Des gens d'affaires et des élus de la Mauricie et du Centre-du-Québec ont entamé, mardi, un vaste mouvement de mobilisation pour empêcher la fermeture de la centrale nucléaire Gentilly-2, à Bécancour.

La semaine dernière, le président-directeur général d'Hydro-Québec, Thierry Vandal, n'a pas écarté la possibilité de fermer la centrale nucléaire ou de renoncer à son projet de réfection.

La Chambre de commerce et d'industrie de Bécancour, celle de Trois-Rivières ainsi que les maires de ces deux municipalités et celui de Nicolet ont uni leur voix pour réclamer à Québec le renouvellement du permis d'exploitation de Gentilly-2. La Fédération des travailleurs du Québec ainsi que l'Université du Québec à Trois-Rivières se sont également portées à la défense de la centrale.

Selon eux, la fermeture de Gentilly-2 aurait des répercussions désastreuses sur l'économie de leur région.
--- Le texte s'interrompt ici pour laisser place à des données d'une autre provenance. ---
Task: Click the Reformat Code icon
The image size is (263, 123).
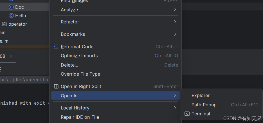Action: pos(56,47)
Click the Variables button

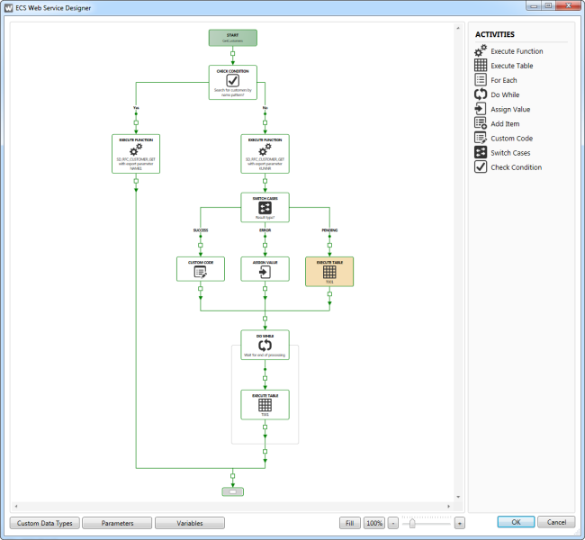point(189,523)
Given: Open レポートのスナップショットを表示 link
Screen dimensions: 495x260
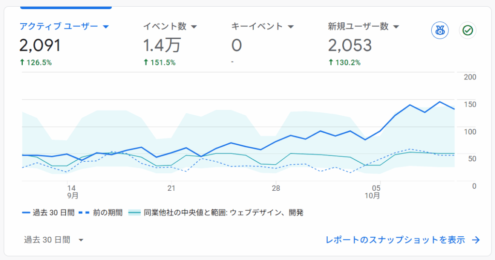Looking at the screenshot, I should (x=395, y=240).
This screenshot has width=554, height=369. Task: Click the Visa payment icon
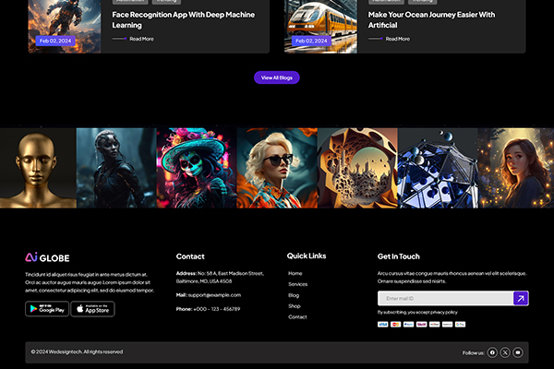click(x=383, y=325)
La ministre responsable de la région de la Mauricie, Julie Boulet, qui est aussi ministre de l'Emploi et de la Solidarité sociale, a tenté de calmer le jeu, mardi, précisant que le gouvernement devait d'abord effectuer une « analyse exhaustive » avant de prendre une décision sur l'avenir de Gentilly-2.

D'une capacité de 675 mégawatts, la centrale fournit près de 5 térawattheures d'énergie par année, soit environ 3 % de la production totale d'Hydro-Québec et suffisamment d'électricité pour alimenter plus de 270 000 clients résidentiels.